Pollard v. United States, 352 U.S. 354 (1957)

Pollard v. United States

No. 38

Argued December 3, 1956

Decided February 25, 1957

352 U.S. 354

Syllabus

After petitioner had pleaded guilty to a federal offense and had left the courtroom, the District Court entered judgment suspending sentence and placed petitioner on probation for three years. Nearly two years later, in 1954, upon petitioner's arrest for violation of probation, the District Court entered a formal judgment and commitment sentencing petitioner to 2 years' imprisonment and setting aside the earlier judgment and order. Petitioner's motion under 28 U.S.C. § 2255 to vacate this sentence was denied by the District Court; the Court of Appeals denied leave to appeal, and this Court granted certiorari.

Held:

1. Although petitioner was released from federal prison after this Court granted his petition for certiorari, the possibility of consequences collateral to the imposition of sentence is sufficiently substantial to justify decision of this case on the merits. P. 352 U. S. 358.

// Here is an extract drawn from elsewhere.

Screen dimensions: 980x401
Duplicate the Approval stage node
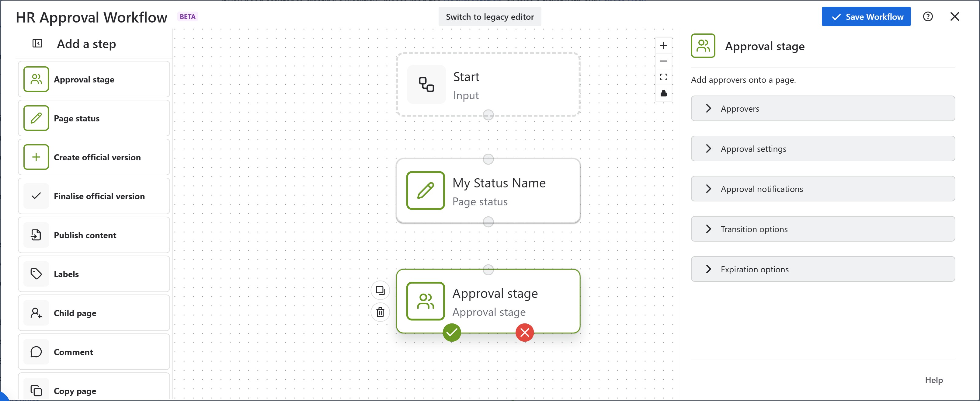coord(380,291)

2. The Court deems it proper to consider questions as to the legality of the 1954 sentence, raised by petitioner in his brief, although, had petitioner been represented by counsel in the courts below and upon his petition for certiorari, those questions might well have been deemed neither preserved below nor raised in the petition. P. 352 U. S. 359.

3. The 1954 sentence did not violate the Double Jeopardy Clause of the Fifth Amendment. Pp. 352 U. S. 359-361.

4. The 1954 sentence did not violate petitioner's right under the Sixth Amendment to a speedy trial, nor the provision of Rule 32(a) of the Federal Rules of Criminal Procedure requiring imposition of sentence "without unreasonable delay." Pp. 352 U. S. 361-362.

5. Petitioner's other contentions, that in sentencing him in 1954, the trial judge disregarded the standards prescribed for such a proceeding, are not properly before the Court and are unsupported by the record. Pp. 352 U. S. 362-363.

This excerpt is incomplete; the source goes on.